Por eso, su presencia es una «venida»: Él viene de ese siglo futuro... al que el mundo entero está llamado y prometido, y que Él inaugura en su persona, convertido por la Resurrección en «primicia» de los cielos nuevos y de la tierra nueva, esperados en su venida final.

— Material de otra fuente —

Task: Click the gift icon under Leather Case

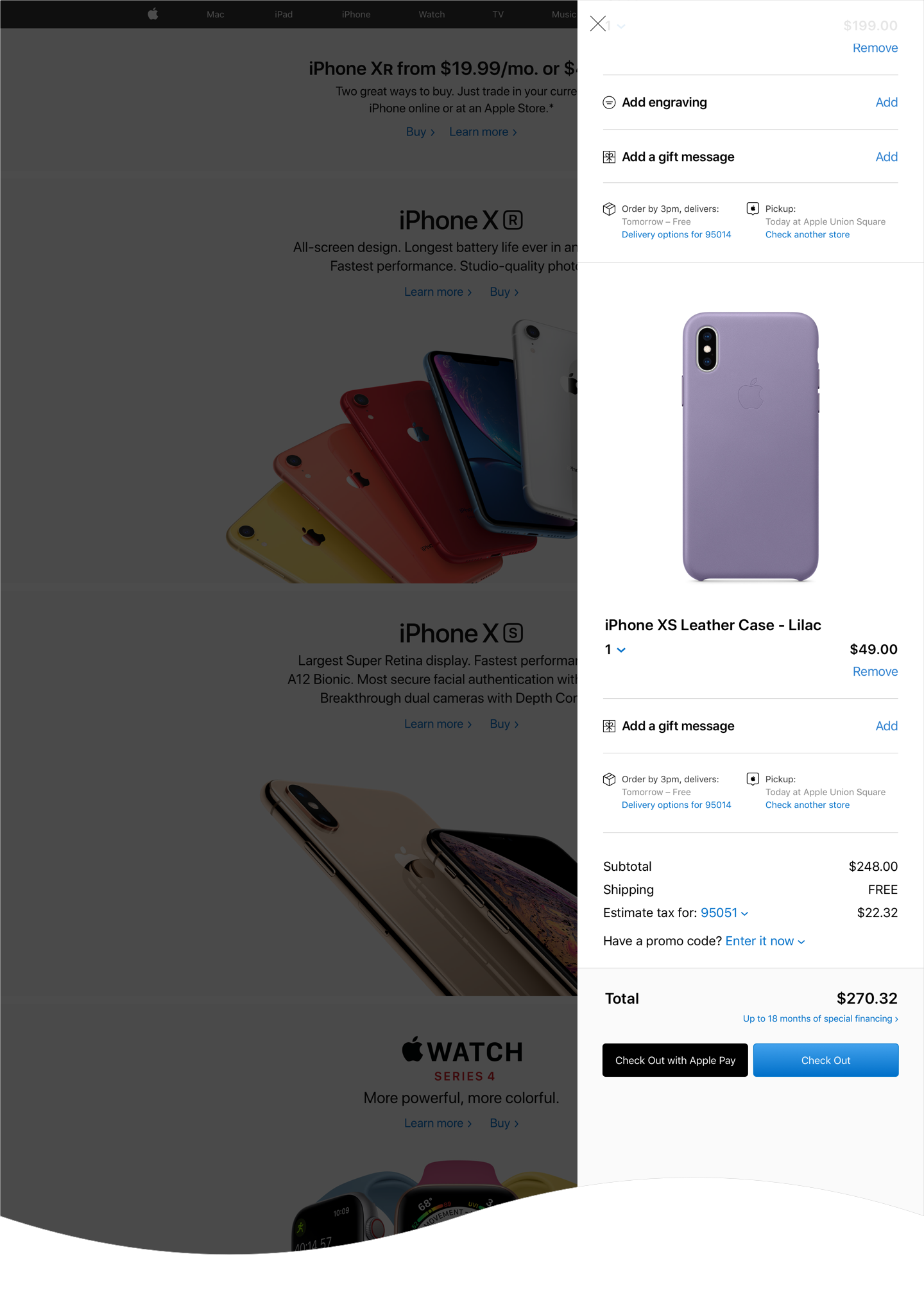Action: (609, 726)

4. «Diariamente viene a nosotros él mismo 
en humilde apariencia» (Adm 1,17)

La presencia del santísimo Cuerpo y Sangre del Señor es realmente, a los ojos de Francisco, «venida» del Hijo de Dios a nuestro mundo. Recordando la analogía tradicional entre la Encarnación en el seno de la Virgen María y la «venida» de Cristo en el signo del pan y del vino, que es su realización, su despliegue pascual, Francisco evoca el «trono real», «El Seno del Padre», de donde el Señor viene a nosotros asumiendo el pan y el vino para hacer de ellos el sacramento de su presencia, de su venida permanente en la humildad del signo. De allí viene realmente hoy, en su humanidad glorificada. Acogido en otro tiempo por María, en la «carne verdadera de nuestra humanidad y fragilidad», por la intervención omnipotente del Espíritu Santo, es acogido ahora por la Iglesia, en el pan y el vino, por la acción del mismo Espíritu Santo, invocado sobre el pan y el vino, para que se conviertan en el Cuerpo y Sangre del Señor, resucitado por el poder de ese mismo Espíritu. Francisco no dice eso, ciertamente, que resultaría bastante ajeno a la perspectiva de su tiempo, en Occidente. Pero el doble paralelo entre la Eucaristía y la Encarnación del Verbo, enmarcando en la Admonición primera la afirmación del papel del Espíritu Santo en la acogida del Cuerpo y Sangre del Señor en el corazón de los fieles, ¿no sugiere que él presentía algo de ello?: «Así, pues, es el Espíritu del Señor, que habita en sus fieles, el que recibe el santísimo Cuerpo y Sangre del Señor. Todos los otros, que no participan de ese mismo Espíritu, y presumen recibirlo, se comen y beben su propia sentencia» (Adm 1,12-13).

El Señor viene, pues, a nosotros diariamente, desde esa Gloria en la que mora, «eternamente glorificado» por su santísimo Padre, en el corazón de su Paso de este mundo al Padre, en su muerte-resurrección. Y esta venida del Señor, presencia real del Hijo encarnado-muerto-resucitado, es Memorial de todo su misterio.